Shaker sits with him.
“Ms. Blaudin.” Hob points at the clapboard cottage. “That woman’s been living here ninety-three years. I know because when I was a punk kid we used to harass this house, roll it with toilet paper, pelt it with rotten eggs, crap on its porch, blare our stupid music. The shit kids do, Shaker. It disgusts me at my age, but I understand it. And I bet Ms. Blaudin understands it as well. That woman has seen a lot of dimwitted history in her tenure. She’s been bombarded. But I’m willing to bet in all her years in that adorable orange cottage, she’s never had a yard boy waltz through the front door and soak himself in her claw-foot tub during his lunch break.”
Shaker turns quizzical.
“The tub had claw feet?” he asks.
Hob has an arm around Shaker. The man’s spicy musk is mingling with the gasoline Shaker has been harboring in his lungs all week. He may have ruptured a fuel line on that sprinkler nozzle. But it does feel good to be bathing daily again.

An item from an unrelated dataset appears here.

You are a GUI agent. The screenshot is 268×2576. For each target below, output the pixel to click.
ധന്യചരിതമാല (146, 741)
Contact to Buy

Hob gives Shaker a brotherly squeeze and says, “How about after we finish this yard, you and me go have a drink in honor of our good friend Shaker’s early retirement.”
The sun is slanting through the trees, the tree shadows slanting in tandem. Shaker is overwhelmed by the urge to lean along with them, but he knows the sun and shadows have already cut him free, too. He turns back to Hob.
“My synapses are a little loose.”
“They look loose,” Hob replies.
*
Shaker’s leg feels the high winds coming. That limb, and Shaker with it, had been run over and improperly repaired the previous year, and now, in his only clairvoyant talent, it can gauge the approach of inclement weather. Six pins in all. He had been hazed on drink and muscle relaxants that night and was waiting in front of the Regal Beagle for his cousin to bring around the car. Darb overshot the sidewalk, accelerated backwards too hastily, and ran Shaker down. For more than an hour, Shaker was trapped under the rust-clung Skylark, his leg mangled, a steady stream of antifreeze piddling in his face as the drugs slowly rubbed off. That’s when Shaker, gazing up into a stretch of dark hose, had the thought. He envisioned himself stranded under the vehicle for weeks and months, centuries and millennia, as teenage delivery boys continued to bring him emergency pizzas, his magazine subscriptions got rerouted, his sex organ shriveled, and a platoon of comely dental hygienists paid him periodic visits. And just how alluring that all sounded.
Today, the wind catches him at the right angle. Sensation runs up his leg and disperses across the tiny rods and nuts that scaffold his kneecap. And Shaker can’t help it, the thought returns, solid and unmovable, colonizing all that deserted real estate in his mind.
Accident or not, a man’s ability to abide could be his own undoing.